Now in the last several days, about half of the refugee inhabitants that were tested in Lindenstrasse turned out positive and the numbers are increasing daily. Any reasonable person could imagine that this would be the case and hence the call to evacuate Lindenstrasse, yet the Senator deliberately left them open to infection there in Lindenstrasse. It is a dereliction of duty of both Stahmann and Bernhard. Currently most Blocks are under quarantine in Lindenstrasse but those who tested positive and negative remain confined together with women and their babies some of whom are just a few weeks old.
Senator Stahmann has come up with the bogus excuse that there is no realistic alternative. For those who may not be informed, many Hoteliers offered their Hotels and informed Senator Stahmann of their readiness to host refugees as the protests intensified in the last weeks. They were vehemently rebuffed and told that their Hotels should not be offered to refugees but to homeless people. Much as the gesture to offer the Hotel places to homeless people is very welcome and long overdue, Senator Stahmann’s response to the offer is again very revealing for its attempt to divide and rule in this very instance, to play off the homeless and refugees against each other. Here is the crux of the matter:
The refusal of Senator Stahmann to evacuate refugees from Lindenstrase is neither motivated by the lack of realistic alternatives, nor interest in the welfare of the refugees in Lindenstrasse, but by some selfish interest for political purpose that is grounded on racism. If the entire German populace is being ordered to social distance and you take measures that specifically compel refugees to do otherwise, the refugees are treated differently because they are not white Germans; they are the “Others”. Even when this carries the ‘risk’ of higher infection rate of the Bremen populace, it is fine for the Senator as long as refugees, the “others”, are denied equality.

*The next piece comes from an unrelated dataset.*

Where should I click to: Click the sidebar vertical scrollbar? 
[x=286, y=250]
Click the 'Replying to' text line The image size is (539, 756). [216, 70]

To accentuate this, the Senator argues that decentralising refugee accommodation would not be suitable because “medical and socio-educational care” would not be guaranteed. For a start, there is basically no socio-educational care going on there in Lindenstrasse. This is well known and equally documented. Secondly, Bremen has over half a million inhabitants and as far as I know, no other groups of people are compelled to live in camps so that they can access medical services. So, if other inhabitants in Bremen can access medical services without living in camps, why is it not possible for refugees particularly when they now face some serious exposure to the Coronavirus as a result of the Senator’s negligence?
Stahmann further argues that she needs the camp in Lindenstrasse because Bremen will continue to take in new refugees. This argument is analogous to an Emergency driver who is in top speed, maiming and killing people along the way because he wants to go and rescue somebody who may be hurt at an event. Lives are being deliberately put at risk right now because the Senator is thinking of how she will best attend to new refugees who will come to Bremen in the future.
Overall, the Social and the Health Senators who are both responsible for closing the camp in Lindenstrasse are being extremely negligent and careless with the lives of refugees in Lindenstrasse and their inability to recognise the discrimination and racism that underlies their current policies on this camp is seriously troubling.